So should this apology be accepted?

Kim Masters noted Hollywood's willingness to forgive and forget. She does make a good point that if Hollywood could forgive and celebrate Roman Polanski for drugging and sodomizing a 12 year old, it'll probably forgive Gibson for this too. Well, except for the fact that Gibson thinks that the Jew-run Hollywood is ruining everything. She also makes the apt observation that in order to enjoy art we often have to divorce the art from the artist (Ezra Pound, anyone?).


Marc Lamont Hill at BlackProf argues that Gibson's apology(the first one, that didn't specifically apologize for the anti-semitic nature of the remarks) should not be accepted:

Far too often, public apologies are perfunctory gestures that have more to do
with saving face than legitimate growth. For Black people, the politics of
apologies is particularly dangerous, as mea culpas are often used to end public
discussion about complex and consistent problems. For example, what good is the
Senate’s 2005 resolution to apologize for lynching if the modern day prison
industrial complex is replicating the conditions of the very slave industry that
enabled Black people to hang from trees? After such apologies are offered and
accepted without concrete concessions (such as reparations), further public
conversation is considered excessive, and persistent activists are conveniently
tagged as race card players and pain pimps . To be sure, public apologies can
yield enormous symbolic and material value. It is critical, however, that we not
fetishize repentant words and ignore the deeper complexities, contexts, and
contradictions that informed the initial misstep.


David Schraub has this rejoinder:

Ultimately, I feel like we should hold public figures (and especially government
officials)to higher standards than Joe-average-citizen on this respect. And,
perhaps more on point to the issues of past racial injustice, when we're dealing
with corrections of policy rather than of mindset, it is perfectly justifiable
(and wise) to demand remedy for the ailment, and not merely an apology. As
Critical Race Theorist Taunya Lovell Banks wrote in response to the Trent
Lott/Strom Thurmond affair, "focus on...remarks, rather than on...opposition to
civil rights for black Americans, probably cause[s] many white Americans to be
reluctant to discuss race, for fear of similar misstatements" [Exploring White
Resistance to Racial Reconciliation in the United States, 55 RUTGERS L. REV.

• **Provided material**
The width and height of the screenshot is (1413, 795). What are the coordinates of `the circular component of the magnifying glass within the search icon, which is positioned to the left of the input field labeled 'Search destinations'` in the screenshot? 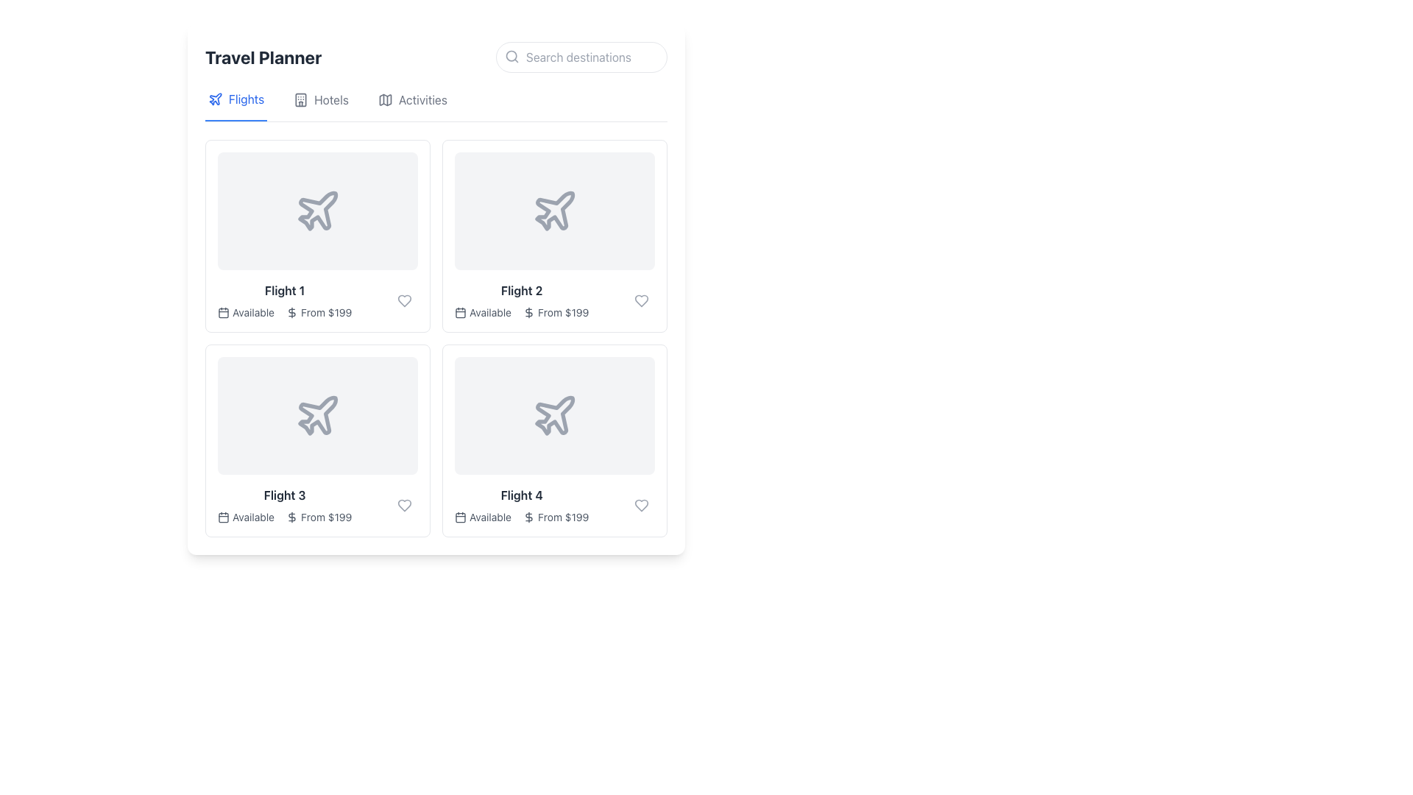 It's located at (511, 55).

• **Task requirements**
a) In the text on Gibson's apology:
(i) Whom does Kim Masters say Hollywood forgave and celebrated for drugging and sodomizing a 12 year old?
(ii) On which site does Marc Lamont Hill make his argument?
(iii) What affair was Taunya Lovell Banks responding to in the quoted passage?
b) Reproduce the text on Gibson's apology word for word, everything from "David Schraub has" down to "RUTGERS L. REV.".

• **Expected results**
a)
(i) Roman Polanski
(ii) BlackProf
(iii) The Trent Lott/Strom Thurmond affair

b)
David Schraub has this rejoinder:

Ultimately, I feel like we should hold public figures (and especially government
officials)to higher standards than Joe-average-citizen on this respect. And,
perhaps more on point to the issues of past racial injustice, when we're dealing
with corrections of policy rather than of mindset, it is perfectly justifiable
(and wise) to demand remedy for the ailment, and not merely an apology. As
Critical Race Theorist Taunya Lovell Banks wrote in response to the Trent
Lott/Strom Thurmond affair, "focus on...remarks, rather than on...opposition to
civil rights for black Americans, probably cause[s] many white Americans to be
reluctant to discuss race, for fear of similar misstatements" [Exploring White
Resistance to Racial Reconciliation in the United States, 55 RUTGERS L. REV.